Exactly. Jensen's not going to do that. He just doesn't speculate about the future in that way. Now, he does like to reason forward about what the future is going to look like, but he doesn't embrace science-fiction visions. Jensen's a complicated guy, and I'm not still completely sure why he yelled at me.
This is hard to believe, but I guarantee you it is true. He hates public speaking, he hates being interviewed, and he hates presenting onstage. He's not just saying that. He actually β which is weird, because he's super good at it β hates it, and he gets nervous when he has to do it. And so now that GTC has become this kind of atmosphere, it really stresses him out.

Stephen Witt
Earlier in the book, Huang flippantly told you that he hopes he dies before the book comes out. The comment made me think about who might succeed 62-year-old Huang. Did you run into any concrete conversations about a succession plan?
He can't do it forever, but he's in great shape. He's a bundle of energy. He's just bouncing around. For the next 10 years, at least, it's going to be all Jensen.
I asked them, and they said they have no succession plan. Jensen said: "I don't have a successor."
Jensen's org chart is him and then 60 people directly below him. I say this in the book β he doesn't have a second in command. I know the board has asked this question. They didn't give me any names.
You describe in the book how you were a gamer and used Nvidia graphic cards until you very consciously stopped playing out of worry you were addicted. Did Nvidia just fall off your radar for 10 to 15 years after that? How did you end up writing this book?
This is an interesting story. I should have put this in the book. I bought Nvidia stock in the early 2000s and then sold it out of frustration when it went up.
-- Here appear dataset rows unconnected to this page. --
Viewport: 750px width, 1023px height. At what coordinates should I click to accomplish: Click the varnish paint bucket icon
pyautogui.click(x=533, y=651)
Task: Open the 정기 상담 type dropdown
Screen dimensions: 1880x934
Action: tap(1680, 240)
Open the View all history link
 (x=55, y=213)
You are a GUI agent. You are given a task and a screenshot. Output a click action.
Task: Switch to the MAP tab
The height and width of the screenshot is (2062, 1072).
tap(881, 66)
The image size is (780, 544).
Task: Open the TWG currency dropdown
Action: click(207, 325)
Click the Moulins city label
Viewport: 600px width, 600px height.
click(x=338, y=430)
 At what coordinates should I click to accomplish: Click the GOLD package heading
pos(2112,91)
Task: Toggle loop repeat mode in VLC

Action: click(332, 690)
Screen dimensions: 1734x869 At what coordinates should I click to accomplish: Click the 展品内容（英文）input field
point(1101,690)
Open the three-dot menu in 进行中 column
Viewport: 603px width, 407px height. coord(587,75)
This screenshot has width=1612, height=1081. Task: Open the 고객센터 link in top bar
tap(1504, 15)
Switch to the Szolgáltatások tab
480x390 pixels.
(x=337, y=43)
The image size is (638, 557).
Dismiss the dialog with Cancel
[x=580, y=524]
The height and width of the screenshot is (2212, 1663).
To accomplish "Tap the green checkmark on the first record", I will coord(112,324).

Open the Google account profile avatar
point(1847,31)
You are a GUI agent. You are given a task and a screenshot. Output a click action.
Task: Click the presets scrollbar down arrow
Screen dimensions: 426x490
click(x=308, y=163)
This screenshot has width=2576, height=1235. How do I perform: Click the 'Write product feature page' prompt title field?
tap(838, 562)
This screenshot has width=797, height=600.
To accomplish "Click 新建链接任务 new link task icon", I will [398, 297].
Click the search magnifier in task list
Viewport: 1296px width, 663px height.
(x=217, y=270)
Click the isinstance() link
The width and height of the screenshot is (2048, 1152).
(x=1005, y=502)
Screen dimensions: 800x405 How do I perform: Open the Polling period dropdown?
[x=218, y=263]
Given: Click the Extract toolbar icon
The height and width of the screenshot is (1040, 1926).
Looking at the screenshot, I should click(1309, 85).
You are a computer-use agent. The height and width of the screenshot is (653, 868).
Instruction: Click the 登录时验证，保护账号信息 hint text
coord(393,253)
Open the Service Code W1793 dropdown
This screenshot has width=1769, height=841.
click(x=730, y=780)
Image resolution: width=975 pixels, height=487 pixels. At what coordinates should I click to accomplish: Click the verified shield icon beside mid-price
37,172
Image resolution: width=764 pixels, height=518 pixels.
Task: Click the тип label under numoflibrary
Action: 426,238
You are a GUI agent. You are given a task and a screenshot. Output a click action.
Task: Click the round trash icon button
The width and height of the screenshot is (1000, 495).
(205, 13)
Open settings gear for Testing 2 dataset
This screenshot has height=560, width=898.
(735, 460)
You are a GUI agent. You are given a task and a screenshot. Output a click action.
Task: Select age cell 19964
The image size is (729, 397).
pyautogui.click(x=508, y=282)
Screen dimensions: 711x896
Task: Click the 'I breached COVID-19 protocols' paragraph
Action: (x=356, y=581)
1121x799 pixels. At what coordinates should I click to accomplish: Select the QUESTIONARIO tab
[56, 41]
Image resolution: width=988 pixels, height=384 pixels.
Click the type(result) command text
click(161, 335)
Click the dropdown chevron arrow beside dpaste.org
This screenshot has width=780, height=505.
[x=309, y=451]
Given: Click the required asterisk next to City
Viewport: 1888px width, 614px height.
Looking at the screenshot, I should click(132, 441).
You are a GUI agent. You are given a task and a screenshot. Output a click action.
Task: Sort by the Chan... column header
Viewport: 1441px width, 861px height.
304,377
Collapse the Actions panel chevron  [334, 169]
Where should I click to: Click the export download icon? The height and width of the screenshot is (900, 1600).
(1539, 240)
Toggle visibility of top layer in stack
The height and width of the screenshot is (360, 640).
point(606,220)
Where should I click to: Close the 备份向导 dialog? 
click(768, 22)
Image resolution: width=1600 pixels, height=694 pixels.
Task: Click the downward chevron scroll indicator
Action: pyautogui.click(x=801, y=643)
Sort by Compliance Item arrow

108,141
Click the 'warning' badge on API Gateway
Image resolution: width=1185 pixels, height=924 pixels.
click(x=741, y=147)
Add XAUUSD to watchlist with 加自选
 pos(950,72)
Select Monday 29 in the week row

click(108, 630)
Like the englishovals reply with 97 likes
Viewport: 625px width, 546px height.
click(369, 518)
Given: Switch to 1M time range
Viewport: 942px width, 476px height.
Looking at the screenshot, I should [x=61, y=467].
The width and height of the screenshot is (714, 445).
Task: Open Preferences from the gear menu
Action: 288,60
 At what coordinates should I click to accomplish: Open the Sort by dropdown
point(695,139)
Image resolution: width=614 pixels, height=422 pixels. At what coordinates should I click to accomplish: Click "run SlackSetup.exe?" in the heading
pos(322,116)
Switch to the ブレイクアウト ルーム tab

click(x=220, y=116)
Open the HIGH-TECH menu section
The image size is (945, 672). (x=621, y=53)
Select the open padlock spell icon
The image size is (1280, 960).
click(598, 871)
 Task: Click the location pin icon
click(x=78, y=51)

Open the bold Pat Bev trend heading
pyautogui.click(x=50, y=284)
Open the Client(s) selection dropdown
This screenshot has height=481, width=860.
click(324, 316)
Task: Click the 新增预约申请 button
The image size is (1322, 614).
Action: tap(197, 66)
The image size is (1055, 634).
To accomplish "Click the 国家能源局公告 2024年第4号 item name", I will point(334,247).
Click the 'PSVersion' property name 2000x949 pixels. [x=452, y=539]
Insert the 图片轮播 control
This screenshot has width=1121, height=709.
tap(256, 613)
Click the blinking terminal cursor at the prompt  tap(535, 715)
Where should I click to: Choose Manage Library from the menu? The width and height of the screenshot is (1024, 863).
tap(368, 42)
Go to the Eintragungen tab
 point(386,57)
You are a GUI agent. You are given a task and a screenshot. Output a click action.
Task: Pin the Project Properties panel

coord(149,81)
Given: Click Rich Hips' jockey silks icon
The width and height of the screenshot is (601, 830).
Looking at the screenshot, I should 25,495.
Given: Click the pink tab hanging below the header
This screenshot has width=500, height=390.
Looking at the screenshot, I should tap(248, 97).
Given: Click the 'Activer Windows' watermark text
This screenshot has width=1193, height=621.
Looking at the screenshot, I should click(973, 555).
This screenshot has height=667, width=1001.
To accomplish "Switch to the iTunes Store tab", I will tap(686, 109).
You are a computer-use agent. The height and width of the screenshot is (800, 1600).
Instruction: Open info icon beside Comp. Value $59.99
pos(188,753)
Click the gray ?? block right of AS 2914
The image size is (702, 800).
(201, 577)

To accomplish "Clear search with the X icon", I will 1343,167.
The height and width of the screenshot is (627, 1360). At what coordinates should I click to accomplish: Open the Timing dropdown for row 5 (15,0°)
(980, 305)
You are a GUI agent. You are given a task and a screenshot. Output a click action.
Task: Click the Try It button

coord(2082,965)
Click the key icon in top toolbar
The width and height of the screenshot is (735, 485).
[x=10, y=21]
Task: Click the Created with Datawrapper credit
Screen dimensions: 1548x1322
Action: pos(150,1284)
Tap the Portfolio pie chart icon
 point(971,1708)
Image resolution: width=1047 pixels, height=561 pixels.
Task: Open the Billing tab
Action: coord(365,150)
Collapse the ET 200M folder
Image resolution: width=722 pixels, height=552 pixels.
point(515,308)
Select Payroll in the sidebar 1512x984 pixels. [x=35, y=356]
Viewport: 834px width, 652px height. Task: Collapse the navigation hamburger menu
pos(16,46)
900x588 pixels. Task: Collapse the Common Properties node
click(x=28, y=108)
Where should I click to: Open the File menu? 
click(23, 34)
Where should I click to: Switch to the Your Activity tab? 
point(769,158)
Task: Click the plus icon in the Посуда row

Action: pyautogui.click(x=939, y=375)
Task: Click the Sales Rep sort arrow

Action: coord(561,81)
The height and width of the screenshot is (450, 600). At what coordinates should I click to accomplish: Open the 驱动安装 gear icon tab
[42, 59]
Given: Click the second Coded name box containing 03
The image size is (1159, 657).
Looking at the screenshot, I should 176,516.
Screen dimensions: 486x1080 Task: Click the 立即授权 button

I basically mirrored [Nvidia cofounder] Curtis Priem's experience and sold it in 2005 or 2006 β which looked like a great trade for seven years because it went all the way back down. I was like, "Oh, thank God I sold that," because it went down another 90% after that.
I probably broke even or lost a small amount of money. I have worked in finance and one of the counterintuitive things that people don't understand about finance is the best thing you can do for your portfolio is sell your worst-performing stock because you get tax advantages.
So I was aware of kind of the sunk-cost fallacy, and it looked like a great trade. Then I paid no attention to the company for 17 years. It wasn't until ChatGPT came along that I even paid attention to them coming back. And I was like, wait β what's going on with Nvidia? Why is this gaming company up so much? I started researching, and I realized these guys had a monopoly on the back end of AI.
I was like, "Oh, I'll just take Jensen and pitch him to The New Yorker." I honestly thought the story would be relatively boring. I was shocked at what an interesting person Jensen is. I thought for sure when I first saw the stock go up, they must have some new CEO doing something interesting.
To my great surprise, I learned that Jensen was still in charge of the company and in fact, at that point, was the single longest-serving tech CEO in the S&P 500.
I was like, it's the same guy? Doing the same thing? And then Jensen was so much more compelling of a character than I ever could hope for.